Records excerpted from a collection:

┏━━

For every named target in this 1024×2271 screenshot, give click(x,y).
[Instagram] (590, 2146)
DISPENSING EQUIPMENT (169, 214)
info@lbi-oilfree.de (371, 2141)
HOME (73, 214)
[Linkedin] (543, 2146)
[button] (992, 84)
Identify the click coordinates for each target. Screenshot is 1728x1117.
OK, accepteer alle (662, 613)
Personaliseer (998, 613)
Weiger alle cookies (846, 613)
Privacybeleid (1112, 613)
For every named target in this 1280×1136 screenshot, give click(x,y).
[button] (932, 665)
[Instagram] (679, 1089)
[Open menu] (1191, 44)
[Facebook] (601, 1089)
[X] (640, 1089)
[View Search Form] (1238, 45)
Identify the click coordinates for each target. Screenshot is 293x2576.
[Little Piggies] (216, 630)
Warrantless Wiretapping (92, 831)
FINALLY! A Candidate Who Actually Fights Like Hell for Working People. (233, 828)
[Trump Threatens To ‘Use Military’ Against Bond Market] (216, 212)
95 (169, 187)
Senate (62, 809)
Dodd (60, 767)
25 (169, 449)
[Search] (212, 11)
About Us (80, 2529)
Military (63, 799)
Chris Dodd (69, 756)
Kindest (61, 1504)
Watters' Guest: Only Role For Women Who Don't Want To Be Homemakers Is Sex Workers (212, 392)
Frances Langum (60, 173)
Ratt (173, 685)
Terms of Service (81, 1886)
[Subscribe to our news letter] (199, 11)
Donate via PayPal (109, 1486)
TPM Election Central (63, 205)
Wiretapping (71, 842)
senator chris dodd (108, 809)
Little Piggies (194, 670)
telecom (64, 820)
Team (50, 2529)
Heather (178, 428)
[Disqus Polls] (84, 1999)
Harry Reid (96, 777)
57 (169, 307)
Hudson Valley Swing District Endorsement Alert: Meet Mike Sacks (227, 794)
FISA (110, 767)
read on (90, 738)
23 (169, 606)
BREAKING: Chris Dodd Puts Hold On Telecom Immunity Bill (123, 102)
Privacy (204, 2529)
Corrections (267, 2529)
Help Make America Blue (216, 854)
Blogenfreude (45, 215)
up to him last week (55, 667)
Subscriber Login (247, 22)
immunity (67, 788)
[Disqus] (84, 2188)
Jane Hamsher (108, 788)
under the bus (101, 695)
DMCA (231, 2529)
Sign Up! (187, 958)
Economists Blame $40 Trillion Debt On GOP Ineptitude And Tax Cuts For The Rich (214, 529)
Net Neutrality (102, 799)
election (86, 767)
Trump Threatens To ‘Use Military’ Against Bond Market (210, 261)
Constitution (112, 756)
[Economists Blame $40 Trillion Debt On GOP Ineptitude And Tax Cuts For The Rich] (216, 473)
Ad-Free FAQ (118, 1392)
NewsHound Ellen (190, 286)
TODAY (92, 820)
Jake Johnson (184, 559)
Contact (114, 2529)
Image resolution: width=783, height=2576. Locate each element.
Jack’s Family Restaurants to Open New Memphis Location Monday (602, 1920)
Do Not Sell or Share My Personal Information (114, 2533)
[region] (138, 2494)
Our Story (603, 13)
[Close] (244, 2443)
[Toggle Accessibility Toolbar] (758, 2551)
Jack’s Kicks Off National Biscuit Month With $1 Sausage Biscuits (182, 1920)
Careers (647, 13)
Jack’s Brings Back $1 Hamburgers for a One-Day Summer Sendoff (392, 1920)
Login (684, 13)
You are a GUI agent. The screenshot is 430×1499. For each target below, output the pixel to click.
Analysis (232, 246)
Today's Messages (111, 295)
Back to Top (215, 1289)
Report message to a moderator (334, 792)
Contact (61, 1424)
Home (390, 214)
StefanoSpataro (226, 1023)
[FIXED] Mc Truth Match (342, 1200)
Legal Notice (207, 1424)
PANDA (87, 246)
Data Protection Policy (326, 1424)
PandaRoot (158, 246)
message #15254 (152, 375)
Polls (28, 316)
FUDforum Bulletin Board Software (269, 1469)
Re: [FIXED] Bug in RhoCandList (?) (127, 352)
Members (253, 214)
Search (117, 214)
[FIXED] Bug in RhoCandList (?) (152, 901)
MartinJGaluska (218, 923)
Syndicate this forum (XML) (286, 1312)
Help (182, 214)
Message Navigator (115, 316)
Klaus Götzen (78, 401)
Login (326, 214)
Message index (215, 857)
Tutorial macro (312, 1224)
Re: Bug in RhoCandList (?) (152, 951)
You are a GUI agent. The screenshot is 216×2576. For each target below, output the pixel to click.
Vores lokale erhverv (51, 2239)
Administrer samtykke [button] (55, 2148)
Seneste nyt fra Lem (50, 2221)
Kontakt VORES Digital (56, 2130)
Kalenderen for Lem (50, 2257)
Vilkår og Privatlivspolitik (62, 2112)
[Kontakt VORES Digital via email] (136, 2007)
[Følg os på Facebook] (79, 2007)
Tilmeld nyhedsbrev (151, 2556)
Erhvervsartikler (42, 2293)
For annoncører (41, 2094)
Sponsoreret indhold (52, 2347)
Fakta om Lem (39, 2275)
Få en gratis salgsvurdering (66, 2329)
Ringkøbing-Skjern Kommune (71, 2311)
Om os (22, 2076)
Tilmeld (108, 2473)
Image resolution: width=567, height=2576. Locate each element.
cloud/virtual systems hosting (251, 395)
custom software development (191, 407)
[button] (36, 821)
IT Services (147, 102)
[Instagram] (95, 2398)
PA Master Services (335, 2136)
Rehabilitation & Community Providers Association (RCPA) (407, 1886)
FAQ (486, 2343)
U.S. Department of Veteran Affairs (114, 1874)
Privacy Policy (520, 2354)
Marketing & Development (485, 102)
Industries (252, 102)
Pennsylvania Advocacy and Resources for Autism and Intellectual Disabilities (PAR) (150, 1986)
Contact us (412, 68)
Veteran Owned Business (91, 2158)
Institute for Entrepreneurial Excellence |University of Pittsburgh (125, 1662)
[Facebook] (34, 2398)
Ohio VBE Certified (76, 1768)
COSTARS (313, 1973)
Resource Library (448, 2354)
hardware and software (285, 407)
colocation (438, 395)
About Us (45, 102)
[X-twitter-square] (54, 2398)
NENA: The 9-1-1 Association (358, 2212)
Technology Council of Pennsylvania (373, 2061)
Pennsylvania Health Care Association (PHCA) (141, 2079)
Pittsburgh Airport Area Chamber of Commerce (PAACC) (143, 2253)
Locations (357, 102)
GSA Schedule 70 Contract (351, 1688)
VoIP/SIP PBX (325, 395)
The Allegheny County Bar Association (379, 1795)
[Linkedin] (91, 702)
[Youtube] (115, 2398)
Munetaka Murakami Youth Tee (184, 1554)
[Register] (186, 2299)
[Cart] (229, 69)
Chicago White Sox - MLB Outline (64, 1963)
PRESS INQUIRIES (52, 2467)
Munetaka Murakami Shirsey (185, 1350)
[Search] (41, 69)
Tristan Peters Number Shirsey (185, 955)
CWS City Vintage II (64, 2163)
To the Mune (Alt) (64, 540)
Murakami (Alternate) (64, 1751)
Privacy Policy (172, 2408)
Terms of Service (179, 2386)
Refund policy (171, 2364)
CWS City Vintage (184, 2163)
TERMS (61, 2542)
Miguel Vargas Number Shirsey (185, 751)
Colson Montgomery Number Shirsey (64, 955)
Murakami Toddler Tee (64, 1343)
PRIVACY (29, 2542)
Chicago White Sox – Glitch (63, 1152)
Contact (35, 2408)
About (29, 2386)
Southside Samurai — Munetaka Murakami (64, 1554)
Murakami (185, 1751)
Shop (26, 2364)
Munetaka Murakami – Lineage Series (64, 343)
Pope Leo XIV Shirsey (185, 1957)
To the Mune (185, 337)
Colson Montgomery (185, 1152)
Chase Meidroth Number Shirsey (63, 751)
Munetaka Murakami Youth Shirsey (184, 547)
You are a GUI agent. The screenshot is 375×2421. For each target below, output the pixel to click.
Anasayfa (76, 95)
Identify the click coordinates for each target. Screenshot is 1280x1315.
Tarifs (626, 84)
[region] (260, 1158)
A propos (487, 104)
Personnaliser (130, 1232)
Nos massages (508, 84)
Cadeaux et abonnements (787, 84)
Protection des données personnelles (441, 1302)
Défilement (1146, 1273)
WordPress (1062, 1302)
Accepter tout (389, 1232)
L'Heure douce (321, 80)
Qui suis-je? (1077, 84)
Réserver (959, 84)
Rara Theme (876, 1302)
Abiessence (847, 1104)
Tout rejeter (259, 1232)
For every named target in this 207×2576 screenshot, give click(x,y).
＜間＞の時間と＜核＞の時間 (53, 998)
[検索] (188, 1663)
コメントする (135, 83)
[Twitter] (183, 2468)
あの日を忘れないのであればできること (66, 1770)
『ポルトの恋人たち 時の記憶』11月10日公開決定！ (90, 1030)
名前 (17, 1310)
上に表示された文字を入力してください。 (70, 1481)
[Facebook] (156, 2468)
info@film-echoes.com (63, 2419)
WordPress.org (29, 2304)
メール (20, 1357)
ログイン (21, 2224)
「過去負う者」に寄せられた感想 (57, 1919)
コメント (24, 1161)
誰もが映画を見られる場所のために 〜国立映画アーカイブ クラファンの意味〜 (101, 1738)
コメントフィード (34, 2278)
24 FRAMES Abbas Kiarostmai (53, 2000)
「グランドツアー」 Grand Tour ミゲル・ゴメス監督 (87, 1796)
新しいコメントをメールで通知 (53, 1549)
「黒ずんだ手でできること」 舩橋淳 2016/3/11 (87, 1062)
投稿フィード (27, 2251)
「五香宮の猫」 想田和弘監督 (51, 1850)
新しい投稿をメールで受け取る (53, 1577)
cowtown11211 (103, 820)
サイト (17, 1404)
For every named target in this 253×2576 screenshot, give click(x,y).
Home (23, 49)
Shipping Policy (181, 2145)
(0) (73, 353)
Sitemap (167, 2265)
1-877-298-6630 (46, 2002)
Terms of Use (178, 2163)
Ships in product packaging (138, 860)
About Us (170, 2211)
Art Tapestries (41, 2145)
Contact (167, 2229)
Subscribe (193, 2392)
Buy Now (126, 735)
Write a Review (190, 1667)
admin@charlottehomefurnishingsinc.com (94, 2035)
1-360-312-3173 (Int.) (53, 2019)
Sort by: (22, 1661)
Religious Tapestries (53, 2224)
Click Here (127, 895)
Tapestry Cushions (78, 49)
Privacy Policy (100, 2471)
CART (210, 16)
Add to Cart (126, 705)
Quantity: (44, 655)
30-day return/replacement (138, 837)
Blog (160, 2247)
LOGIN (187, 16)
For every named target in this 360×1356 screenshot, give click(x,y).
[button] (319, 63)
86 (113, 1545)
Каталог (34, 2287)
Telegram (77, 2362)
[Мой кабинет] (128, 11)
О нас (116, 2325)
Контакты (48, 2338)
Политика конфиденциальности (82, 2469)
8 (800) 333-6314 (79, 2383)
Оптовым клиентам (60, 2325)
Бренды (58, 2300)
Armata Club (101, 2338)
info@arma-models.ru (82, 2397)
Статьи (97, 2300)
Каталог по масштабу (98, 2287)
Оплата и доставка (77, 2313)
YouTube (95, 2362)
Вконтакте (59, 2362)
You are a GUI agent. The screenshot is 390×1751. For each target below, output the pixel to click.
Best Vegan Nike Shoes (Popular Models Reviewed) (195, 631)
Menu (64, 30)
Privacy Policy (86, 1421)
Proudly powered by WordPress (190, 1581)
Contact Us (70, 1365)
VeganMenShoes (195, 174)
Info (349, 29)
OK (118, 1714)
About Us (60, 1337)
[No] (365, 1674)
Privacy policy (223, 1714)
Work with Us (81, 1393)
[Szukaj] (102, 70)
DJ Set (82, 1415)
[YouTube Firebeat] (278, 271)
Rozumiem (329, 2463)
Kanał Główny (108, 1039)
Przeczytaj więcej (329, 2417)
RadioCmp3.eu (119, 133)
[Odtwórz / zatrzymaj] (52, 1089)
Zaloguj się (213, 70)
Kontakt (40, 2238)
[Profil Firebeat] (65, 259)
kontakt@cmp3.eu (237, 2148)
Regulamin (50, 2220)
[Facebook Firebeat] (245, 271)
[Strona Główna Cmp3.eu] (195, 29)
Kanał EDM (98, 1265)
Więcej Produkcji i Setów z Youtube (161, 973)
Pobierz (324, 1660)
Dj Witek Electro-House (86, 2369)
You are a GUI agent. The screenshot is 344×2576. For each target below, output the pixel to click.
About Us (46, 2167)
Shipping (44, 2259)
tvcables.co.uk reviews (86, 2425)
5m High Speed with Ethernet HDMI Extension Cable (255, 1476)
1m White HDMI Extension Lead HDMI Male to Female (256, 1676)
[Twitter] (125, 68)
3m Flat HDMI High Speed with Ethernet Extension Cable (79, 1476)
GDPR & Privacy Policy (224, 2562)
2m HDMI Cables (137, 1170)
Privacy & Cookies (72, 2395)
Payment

┗━━

WHAT YOU SHOULD DO — Would you retype exactly the lines above, from the line with "Kontakt VORES Digital (56, 2130)" to the line with "Tristan Peters Number Shirsey (185, 955)", with both end lines kept and nothing more?

RESPONSE BOX —
Kontakt VORES Digital (56, 2130)
Kalenderen for Lem (50, 2257)
Vilkår og Privatlivspolitik (62, 2112)
[Kontakt VORES Digital via email] (136, 2007)
[Følg os på Facebook] (79, 2007)
Tilmeld nyhedsbrev (151, 2556)
Erhvervsartikler (42, 2293)
For annoncører (41, 2094)
Sponsoreret indhold (52, 2347)
Fakta om Lem (39, 2275)
Få en gratis salgsvurdering (66, 2329)
Ringkøbing-Skjern Kommune (71, 2311)
Om os (22, 2076)
Tilmeld (108, 2473)
Image resolution: width=567, height=2576. Locate each element.
cloud/virtual systems hosting (251, 395)
custom software development (191, 407)
[button] (36, 821)
IT Services (147, 102)
[Instagram] (95, 2398)
PA Master Services (335, 2136)
Rehabilitation & Community Providers Association (RCPA) (407, 1886)
FAQ (486, 2343)
U.S. Department of Veteran Affairs (114, 1874)
Privacy Policy (520, 2354)
Marketing & Development (485, 102)
Industries (252, 102)
Pennsylvania Advocacy and Resources for Autism and Intellectual Disabilities (PAR) (150, 1986)
Contact us (412, 68)
Veteran Owned Business (91, 2158)
Institute for Entrepreneurial Excellence |University of Pittsburgh (125, 1662)
[Facebook] (34, 2398)
Ohio VBE Certified (76, 1768)
COSTARS (313, 1973)
Resource Library (448, 2354)
hardware and software (285, 407)
colocation (438, 395)
About Us (45, 102)
[X-twitter-square] (54, 2398)
NENA: The 9-1-1 Association (358, 2212)
Technology Council of Pennsylvania (373, 2061)
Pennsylvania Health Care Association (PHCA) (141, 2079)
Pittsburgh Airport Area Chamber of Commerce (PAACC) (143, 2253)
Locations (357, 102)
GSA Schedule 70 Contract (351, 1688)
VoIP/SIP PBX (325, 395)
The Allegheny County Bar Association (379, 1795)
[Linkedin] (91, 702)
[Youtube] (115, 2398)
Munetaka Murakami Youth Tee (184, 1554)
[Register] (186, 2299)
[Cart] (229, 69)
Chicago White Sox - MLB Outline (64, 1963)
PRESS INQUIRIES (52, 2467)
Munetaka Murakami Shirsey (185, 1350)
[Search] (41, 69)
Tristan Peters Number Shirsey (185, 955)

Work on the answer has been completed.